• Problem to work on: In the listing below, find the line holding "Click the SW-SPDT label under SW1" and the line holding "Given: Enable replace". Write out those two lines and all lines between, exactly, and nothing more.

• The data:
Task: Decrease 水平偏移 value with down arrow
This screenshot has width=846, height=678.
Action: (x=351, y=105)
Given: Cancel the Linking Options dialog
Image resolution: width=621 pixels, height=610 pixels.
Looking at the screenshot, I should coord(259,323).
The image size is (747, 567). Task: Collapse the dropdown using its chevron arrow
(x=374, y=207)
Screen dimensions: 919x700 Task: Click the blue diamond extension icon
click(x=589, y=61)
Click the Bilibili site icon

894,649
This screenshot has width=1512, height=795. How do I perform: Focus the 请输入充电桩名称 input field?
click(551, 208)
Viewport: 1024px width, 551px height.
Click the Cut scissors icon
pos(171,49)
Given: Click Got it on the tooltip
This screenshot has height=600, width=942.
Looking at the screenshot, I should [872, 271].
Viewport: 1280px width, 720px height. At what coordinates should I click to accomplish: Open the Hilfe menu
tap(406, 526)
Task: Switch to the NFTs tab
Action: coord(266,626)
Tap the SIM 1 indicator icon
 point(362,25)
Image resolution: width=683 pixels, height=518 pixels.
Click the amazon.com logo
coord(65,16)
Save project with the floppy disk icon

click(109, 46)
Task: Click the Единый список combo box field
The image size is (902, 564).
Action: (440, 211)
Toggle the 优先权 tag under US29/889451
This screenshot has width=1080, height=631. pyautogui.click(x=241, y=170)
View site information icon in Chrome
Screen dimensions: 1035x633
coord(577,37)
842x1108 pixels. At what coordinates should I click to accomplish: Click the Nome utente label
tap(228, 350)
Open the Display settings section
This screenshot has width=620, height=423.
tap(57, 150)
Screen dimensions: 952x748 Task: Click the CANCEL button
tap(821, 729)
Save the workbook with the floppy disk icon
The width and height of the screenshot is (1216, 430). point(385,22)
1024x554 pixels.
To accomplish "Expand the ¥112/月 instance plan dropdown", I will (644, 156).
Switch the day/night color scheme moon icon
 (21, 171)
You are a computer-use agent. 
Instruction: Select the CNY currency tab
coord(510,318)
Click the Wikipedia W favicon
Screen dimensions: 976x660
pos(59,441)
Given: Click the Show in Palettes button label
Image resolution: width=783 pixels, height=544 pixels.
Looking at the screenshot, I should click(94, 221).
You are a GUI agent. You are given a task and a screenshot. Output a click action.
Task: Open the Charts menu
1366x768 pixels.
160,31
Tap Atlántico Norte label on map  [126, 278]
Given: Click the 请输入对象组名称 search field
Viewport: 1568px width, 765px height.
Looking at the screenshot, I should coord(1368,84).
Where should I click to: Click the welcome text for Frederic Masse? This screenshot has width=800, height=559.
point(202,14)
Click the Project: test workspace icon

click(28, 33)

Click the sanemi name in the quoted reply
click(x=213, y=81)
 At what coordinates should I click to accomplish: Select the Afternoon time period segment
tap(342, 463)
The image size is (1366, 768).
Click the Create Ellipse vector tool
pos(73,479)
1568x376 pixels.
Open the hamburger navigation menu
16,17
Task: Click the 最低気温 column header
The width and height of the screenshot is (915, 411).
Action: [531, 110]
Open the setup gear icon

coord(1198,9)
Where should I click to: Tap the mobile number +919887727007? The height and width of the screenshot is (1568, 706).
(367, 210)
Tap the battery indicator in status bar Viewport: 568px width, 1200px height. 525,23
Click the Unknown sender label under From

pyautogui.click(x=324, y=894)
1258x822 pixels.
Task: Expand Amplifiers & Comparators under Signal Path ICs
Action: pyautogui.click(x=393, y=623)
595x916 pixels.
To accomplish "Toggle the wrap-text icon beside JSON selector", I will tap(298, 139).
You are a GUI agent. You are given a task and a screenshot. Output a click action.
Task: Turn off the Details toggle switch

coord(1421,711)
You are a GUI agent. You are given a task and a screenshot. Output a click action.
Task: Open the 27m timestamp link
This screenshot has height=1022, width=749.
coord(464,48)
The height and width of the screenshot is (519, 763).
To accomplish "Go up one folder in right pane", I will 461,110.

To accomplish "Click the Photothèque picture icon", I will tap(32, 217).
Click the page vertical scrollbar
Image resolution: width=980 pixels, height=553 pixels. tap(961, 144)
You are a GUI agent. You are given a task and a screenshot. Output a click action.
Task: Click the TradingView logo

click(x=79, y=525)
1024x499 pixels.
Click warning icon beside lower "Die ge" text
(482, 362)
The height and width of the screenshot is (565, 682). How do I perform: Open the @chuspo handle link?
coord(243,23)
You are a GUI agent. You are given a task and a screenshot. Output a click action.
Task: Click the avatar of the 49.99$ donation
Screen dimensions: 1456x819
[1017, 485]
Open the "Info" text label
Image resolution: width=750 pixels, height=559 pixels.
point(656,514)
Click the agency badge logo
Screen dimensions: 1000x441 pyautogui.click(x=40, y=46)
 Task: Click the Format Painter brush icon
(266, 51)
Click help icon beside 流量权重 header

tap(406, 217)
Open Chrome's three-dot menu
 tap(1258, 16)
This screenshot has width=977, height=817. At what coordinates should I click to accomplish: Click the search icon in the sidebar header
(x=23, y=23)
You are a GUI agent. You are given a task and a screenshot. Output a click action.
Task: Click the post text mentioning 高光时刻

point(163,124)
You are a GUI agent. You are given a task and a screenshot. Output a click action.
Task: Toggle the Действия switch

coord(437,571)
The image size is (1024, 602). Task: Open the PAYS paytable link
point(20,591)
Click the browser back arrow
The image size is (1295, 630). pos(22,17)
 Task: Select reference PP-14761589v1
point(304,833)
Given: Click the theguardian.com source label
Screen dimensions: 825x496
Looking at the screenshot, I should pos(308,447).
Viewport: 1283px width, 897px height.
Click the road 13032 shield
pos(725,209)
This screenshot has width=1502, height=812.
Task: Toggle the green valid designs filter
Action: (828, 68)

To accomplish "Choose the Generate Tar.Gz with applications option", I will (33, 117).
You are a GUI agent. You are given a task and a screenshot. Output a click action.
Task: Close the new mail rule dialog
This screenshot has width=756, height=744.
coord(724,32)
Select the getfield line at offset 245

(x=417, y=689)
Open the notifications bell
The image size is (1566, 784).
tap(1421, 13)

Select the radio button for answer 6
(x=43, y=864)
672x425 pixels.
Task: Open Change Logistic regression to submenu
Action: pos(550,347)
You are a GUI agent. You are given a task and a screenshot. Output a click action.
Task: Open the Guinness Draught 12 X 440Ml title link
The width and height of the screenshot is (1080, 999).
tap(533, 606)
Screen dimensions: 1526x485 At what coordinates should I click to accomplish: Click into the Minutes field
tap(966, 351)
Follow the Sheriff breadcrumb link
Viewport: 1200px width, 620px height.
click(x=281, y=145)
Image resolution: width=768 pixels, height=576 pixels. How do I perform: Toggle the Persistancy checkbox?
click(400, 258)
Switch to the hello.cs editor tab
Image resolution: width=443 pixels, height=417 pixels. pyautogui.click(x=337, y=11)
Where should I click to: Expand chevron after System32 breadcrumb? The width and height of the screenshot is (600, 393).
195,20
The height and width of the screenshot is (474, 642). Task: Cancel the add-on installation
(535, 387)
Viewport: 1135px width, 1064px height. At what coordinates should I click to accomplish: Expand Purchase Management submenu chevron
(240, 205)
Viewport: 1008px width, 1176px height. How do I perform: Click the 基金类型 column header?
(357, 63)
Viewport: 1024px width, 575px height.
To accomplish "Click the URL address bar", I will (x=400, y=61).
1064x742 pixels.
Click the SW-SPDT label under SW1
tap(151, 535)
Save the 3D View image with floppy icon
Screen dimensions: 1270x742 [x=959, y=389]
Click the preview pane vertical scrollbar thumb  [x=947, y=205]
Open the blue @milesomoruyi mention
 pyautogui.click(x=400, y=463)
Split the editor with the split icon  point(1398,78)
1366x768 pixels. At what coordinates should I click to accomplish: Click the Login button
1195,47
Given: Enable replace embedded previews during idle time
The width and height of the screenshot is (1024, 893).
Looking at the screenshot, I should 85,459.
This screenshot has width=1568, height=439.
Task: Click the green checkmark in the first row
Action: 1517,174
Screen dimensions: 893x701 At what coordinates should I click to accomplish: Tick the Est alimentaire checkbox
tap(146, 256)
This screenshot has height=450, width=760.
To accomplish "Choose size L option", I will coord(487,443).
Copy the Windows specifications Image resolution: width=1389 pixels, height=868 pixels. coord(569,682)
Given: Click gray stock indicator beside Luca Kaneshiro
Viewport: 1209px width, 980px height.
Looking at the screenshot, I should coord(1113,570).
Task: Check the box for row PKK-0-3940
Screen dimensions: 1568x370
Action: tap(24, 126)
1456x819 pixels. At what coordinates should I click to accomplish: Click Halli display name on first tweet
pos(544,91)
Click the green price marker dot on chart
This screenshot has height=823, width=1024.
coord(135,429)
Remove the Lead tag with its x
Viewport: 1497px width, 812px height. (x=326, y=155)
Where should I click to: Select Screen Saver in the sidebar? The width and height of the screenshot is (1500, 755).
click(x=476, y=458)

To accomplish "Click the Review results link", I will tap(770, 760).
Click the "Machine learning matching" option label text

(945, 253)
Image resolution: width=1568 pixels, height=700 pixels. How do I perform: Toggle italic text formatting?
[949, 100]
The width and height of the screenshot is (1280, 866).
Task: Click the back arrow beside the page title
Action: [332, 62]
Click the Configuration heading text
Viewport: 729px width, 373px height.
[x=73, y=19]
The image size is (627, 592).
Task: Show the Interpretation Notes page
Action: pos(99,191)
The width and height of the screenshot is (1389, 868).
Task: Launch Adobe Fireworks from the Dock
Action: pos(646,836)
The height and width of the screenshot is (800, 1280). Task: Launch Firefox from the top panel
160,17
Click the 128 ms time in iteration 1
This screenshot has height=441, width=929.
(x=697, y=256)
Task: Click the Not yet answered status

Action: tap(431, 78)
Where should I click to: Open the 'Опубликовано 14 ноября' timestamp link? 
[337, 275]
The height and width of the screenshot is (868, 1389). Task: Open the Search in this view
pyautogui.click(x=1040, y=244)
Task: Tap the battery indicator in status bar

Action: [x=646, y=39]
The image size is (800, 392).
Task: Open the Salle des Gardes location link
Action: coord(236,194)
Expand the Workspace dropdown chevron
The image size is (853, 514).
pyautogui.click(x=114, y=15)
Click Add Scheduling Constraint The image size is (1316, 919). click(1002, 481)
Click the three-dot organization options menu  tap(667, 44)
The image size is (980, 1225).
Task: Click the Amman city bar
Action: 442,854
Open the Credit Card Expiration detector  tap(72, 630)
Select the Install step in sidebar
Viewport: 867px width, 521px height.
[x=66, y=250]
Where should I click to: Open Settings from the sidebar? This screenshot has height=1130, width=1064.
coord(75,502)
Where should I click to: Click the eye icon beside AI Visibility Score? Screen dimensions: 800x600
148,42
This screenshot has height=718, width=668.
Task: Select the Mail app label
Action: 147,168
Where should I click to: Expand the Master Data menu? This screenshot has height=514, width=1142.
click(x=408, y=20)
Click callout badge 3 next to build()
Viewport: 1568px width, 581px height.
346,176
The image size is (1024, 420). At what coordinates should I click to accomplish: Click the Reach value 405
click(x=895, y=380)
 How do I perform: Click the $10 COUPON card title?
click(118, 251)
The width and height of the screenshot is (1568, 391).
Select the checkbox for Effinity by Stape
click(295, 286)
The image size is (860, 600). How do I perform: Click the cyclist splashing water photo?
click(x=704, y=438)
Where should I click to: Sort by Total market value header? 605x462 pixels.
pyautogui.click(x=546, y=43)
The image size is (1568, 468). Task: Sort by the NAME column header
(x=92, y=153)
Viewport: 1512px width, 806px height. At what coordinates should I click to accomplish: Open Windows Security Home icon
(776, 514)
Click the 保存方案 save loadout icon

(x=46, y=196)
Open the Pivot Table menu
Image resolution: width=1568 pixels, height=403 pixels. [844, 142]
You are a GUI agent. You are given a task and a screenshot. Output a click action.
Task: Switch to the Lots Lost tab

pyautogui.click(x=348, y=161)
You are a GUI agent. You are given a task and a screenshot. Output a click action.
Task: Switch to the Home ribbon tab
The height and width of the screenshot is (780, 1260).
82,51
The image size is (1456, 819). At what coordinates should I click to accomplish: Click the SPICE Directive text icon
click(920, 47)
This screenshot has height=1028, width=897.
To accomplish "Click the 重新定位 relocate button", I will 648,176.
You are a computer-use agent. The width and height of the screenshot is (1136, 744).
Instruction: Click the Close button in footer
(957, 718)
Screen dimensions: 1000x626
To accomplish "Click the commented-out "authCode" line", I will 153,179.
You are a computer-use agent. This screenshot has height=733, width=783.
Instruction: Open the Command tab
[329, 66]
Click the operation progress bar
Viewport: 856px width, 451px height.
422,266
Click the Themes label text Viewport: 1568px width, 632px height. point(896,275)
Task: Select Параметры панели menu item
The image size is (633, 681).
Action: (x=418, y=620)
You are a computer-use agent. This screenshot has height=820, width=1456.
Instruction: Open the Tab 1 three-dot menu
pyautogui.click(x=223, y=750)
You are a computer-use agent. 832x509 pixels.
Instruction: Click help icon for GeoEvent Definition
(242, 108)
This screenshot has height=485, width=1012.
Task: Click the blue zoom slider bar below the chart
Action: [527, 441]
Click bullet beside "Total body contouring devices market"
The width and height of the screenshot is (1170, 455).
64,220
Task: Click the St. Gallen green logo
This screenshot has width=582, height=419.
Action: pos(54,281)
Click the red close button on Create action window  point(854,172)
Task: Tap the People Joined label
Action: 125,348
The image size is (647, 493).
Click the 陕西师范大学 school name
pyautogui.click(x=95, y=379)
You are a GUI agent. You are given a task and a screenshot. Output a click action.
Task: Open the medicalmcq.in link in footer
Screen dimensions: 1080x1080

• Your response:
Click the SW-SPDT label under SW1
tap(151, 535)
Save the 3D View image with floppy icon
Screen dimensions: 1270x742 [x=959, y=389]
Click the preview pane vertical scrollbar thumb  [x=947, y=205]
Open the blue @milesomoruyi mention
 pyautogui.click(x=400, y=463)
Split the editor with the split icon  point(1398,78)
1366x768 pixels. At what coordinates should I click to accomplish: Click the Login button
1195,47
Given: Enable replace embedded previews during idle time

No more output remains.